Is Etiquette Shaming a Thing?

Pamela Chan, Editorial

I’ve been taking photographs since I was ten years old. By the time I was 15, I’d saved up enough money to buy a Canon SLR. When I leave my neighbourhood area and travel farther afield, I still tend to haul out my digital SLR. At a time when most people have discovered that they like to take photographs, and camera phones are the norm, I suppose this makes someone with an SLR look rather serious.

This is what I told myself when I was yelled at while visiting a farmer’s market on Vancouver Island.

I’d never been to this well known market and was looking forward to picking up some gifts to bring back for my neighbours and friends. A visit to a Farmer’s Market is an opportunity to find unique produce and crafts.

So a Lookie Loo I was not.

Whether in Damascus, Baghdad, Manila or British Columbia, outdoor marketplaces – in public spaces I should point out – have always been a fun place for me to take photographs.

Now I get that in this era of people taking a lot of photos, it might get a bit tiresome to have someone about you taking ANOTHER photograph.
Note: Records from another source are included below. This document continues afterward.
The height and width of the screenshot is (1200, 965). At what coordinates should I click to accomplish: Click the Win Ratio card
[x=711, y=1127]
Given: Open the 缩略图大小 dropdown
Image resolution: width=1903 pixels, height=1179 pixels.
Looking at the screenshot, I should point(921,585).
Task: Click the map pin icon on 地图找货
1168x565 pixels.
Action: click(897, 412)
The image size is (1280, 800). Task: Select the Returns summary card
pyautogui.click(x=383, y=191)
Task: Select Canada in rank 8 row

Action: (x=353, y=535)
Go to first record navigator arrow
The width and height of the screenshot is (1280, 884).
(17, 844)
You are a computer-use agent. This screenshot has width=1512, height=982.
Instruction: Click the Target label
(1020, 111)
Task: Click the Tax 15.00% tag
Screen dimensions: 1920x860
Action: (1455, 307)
This is where pen and paper come in handy. Just as you would find at the last stall by the entrance to the Great Wall, if you don’t want photographs taken near your person and your stall – put up a sign. Don’t yell “You are a RUDE person.”

That’s what happened to me. Just minutes earlier I had asked a stall keeper if I could take a photograph of her stall.  She said “yes’. In a busier area of the market, a man with an officious voice announced to all and asunder that I was a rude person for taking photos.  No signage was in clear view.  Apparently fast forwarding to loud, public shaming was a more satisfying approach.

Or should I say “etiquette shaming” because apparently this is a thing.

If you step out of line or do something that has been perceived to be rude, a person with a self-assessed higher sense of appropriateness will be happy to share his or her opinion that you have been rude.

In a recent HuffPost piece, author Caren Lissner wrote:

“Why do people feel such a compulsion to scold or shame a stranger for a supposed infraction that’s minor or none of their business? When we scold or shame, we make two assumptions:

a) The person we’re scolding is someone who routinely (rather than rarely) acts without regard for society, and
b) it’s our job to teach them how to behave so they won’t do it again. In doing this, we miss a grand opportunity to give another human being the benefit of the doubt.”

Yes – why indeed?

Lissner’s post resulted in a multitude of comments supporting the notion that a person who holds a door open should be thanked.  It’s always the way.  If someone says “I’m offended”, the common response is “oh well then.  You must be justified to feel offence.” The supporters missed Lissner’s point. The person who walked through the door replied that the person holding the door admonished her before she had even had a chance to say “thank you”.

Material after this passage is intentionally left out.